▸ Provided information:

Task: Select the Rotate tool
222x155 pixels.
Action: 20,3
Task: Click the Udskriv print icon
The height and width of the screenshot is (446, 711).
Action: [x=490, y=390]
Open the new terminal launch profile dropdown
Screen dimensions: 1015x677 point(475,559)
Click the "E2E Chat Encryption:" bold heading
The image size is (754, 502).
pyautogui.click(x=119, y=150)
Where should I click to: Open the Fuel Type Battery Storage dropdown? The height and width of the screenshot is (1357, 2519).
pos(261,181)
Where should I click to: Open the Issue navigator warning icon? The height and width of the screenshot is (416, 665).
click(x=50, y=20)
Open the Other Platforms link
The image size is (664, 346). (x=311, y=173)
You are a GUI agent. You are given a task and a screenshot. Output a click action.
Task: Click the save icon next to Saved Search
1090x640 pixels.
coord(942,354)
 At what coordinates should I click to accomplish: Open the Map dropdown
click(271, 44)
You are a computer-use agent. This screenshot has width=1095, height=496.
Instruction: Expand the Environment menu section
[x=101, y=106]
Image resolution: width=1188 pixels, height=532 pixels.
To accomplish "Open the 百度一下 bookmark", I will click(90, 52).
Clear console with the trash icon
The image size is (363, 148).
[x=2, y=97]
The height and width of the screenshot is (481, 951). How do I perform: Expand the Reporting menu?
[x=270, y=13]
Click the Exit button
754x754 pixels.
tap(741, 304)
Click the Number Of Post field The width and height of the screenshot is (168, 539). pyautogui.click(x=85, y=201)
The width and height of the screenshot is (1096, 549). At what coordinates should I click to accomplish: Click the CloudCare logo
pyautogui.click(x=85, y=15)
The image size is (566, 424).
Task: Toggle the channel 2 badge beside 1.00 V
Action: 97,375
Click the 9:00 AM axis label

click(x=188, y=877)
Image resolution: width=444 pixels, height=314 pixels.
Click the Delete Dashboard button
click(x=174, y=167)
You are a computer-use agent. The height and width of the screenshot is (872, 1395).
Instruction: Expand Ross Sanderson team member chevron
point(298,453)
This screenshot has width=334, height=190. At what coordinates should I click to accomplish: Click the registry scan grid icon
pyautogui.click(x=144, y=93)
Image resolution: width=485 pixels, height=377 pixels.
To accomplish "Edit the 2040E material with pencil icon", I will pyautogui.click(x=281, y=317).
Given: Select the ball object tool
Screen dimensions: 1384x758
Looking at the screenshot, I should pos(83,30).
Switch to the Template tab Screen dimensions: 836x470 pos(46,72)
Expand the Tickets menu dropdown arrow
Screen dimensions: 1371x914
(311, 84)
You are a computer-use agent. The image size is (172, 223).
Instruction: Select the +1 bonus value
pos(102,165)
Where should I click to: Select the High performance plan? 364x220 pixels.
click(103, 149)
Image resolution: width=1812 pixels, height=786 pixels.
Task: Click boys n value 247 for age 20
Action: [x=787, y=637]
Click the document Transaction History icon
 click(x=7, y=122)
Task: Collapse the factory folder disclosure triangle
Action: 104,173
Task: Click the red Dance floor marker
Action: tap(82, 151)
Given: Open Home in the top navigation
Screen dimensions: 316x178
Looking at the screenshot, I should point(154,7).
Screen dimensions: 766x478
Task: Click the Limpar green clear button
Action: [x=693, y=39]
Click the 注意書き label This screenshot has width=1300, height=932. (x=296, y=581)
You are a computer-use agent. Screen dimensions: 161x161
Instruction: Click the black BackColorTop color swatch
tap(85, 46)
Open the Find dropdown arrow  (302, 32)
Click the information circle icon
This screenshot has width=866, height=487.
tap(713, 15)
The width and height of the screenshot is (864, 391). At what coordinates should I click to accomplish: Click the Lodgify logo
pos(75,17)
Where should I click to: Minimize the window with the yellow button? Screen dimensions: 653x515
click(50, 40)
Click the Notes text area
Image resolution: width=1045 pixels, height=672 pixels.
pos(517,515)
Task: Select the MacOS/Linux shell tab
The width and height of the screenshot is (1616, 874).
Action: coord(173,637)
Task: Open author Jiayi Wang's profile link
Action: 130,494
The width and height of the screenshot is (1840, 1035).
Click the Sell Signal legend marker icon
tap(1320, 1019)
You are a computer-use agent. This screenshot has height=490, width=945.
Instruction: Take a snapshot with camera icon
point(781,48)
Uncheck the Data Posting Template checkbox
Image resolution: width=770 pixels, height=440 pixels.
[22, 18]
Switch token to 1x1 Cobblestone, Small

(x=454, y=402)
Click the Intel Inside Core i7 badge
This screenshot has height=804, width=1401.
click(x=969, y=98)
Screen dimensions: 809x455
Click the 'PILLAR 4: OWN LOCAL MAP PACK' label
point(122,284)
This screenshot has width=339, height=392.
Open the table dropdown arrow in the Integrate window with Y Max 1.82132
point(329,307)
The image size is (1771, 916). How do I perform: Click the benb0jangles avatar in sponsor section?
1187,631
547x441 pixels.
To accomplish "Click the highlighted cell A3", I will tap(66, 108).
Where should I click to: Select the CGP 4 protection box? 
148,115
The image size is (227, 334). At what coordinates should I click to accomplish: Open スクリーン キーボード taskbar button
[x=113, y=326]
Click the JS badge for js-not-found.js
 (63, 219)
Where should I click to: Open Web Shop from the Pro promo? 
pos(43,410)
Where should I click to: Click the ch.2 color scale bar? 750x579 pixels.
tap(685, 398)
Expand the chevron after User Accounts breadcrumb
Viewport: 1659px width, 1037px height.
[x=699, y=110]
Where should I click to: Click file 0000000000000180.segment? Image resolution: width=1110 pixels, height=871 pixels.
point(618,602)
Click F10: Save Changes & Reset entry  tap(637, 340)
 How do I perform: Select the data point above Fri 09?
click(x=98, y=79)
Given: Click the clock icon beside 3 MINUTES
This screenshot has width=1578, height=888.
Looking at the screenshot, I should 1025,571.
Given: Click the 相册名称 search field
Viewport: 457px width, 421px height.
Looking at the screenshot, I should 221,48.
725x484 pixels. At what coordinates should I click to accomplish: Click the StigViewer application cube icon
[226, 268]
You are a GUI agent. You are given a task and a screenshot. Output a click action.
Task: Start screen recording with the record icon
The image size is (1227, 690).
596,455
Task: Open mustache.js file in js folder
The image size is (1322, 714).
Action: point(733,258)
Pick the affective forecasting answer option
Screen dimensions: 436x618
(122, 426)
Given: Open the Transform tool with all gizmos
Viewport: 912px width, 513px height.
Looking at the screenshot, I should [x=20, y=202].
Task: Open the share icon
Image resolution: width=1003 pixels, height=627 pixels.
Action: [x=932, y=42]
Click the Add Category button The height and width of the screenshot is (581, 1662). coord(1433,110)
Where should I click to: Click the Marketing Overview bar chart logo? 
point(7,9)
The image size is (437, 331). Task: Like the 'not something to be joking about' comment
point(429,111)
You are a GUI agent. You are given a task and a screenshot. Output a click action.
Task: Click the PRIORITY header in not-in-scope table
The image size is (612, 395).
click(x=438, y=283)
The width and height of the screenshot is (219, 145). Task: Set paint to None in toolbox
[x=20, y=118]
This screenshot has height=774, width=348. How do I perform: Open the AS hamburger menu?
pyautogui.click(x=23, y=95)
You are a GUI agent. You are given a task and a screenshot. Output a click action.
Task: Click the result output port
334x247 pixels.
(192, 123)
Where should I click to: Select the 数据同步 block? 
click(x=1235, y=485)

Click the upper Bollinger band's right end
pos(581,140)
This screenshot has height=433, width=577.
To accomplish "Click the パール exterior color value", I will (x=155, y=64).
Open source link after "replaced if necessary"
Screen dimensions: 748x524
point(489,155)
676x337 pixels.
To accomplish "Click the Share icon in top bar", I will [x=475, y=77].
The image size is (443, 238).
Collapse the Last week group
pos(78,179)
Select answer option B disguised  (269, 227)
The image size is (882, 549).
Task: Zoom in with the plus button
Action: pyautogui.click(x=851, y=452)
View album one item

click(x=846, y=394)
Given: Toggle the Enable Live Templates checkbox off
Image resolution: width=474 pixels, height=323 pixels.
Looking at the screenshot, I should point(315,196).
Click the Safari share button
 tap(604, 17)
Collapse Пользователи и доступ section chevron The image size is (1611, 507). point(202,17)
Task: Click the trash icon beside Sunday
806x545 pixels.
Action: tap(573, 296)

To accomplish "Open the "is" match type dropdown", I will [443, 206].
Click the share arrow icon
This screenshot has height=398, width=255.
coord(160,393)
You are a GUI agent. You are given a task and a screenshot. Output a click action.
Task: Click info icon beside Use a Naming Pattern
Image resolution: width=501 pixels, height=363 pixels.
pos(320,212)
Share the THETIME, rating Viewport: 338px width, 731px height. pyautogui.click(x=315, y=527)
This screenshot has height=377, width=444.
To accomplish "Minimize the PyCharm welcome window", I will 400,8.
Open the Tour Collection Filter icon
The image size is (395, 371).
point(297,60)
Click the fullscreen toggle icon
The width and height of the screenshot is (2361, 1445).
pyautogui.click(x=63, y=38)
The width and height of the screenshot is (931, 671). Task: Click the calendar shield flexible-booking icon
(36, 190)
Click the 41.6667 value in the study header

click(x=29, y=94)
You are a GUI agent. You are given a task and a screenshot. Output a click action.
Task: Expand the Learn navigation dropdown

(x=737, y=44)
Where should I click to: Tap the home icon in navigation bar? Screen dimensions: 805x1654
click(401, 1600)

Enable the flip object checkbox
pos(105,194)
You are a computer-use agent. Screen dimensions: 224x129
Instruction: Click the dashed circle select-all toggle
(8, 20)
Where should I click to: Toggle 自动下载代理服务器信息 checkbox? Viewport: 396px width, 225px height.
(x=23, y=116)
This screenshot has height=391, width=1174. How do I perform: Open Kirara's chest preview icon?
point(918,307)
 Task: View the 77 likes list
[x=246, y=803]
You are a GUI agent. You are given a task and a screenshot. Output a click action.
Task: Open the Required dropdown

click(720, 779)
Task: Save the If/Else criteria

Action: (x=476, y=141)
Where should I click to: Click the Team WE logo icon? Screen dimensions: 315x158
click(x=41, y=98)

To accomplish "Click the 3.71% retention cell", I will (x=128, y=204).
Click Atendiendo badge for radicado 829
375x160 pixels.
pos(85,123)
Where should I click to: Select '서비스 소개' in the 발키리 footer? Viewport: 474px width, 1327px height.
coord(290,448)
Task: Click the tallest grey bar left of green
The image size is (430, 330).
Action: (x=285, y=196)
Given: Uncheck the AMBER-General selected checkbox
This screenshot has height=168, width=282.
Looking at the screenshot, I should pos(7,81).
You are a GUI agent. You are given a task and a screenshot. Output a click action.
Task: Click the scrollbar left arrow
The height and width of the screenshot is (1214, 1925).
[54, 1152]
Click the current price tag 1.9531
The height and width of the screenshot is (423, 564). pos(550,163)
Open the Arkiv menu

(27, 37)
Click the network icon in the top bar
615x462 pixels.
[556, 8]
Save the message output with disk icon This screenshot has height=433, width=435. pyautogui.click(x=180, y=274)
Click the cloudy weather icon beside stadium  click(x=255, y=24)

▸ Task prompt:
Please copy the records running from the line containing "Where should I click to: Toggle" through the line containing "[x=246, y=803]", both included, word for word.

▸ Result of this exercise:
Where should I click to: Toggle 自动下载代理服务器信息 checkbox? Viewport: 396px width, 225px height.
(x=23, y=116)
This screenshot has height=391, width=1174. How do I perform: Open Kirara's chest preview icon?
point(918,307)
 Task: View the 77 likes list
[x=246, y=803]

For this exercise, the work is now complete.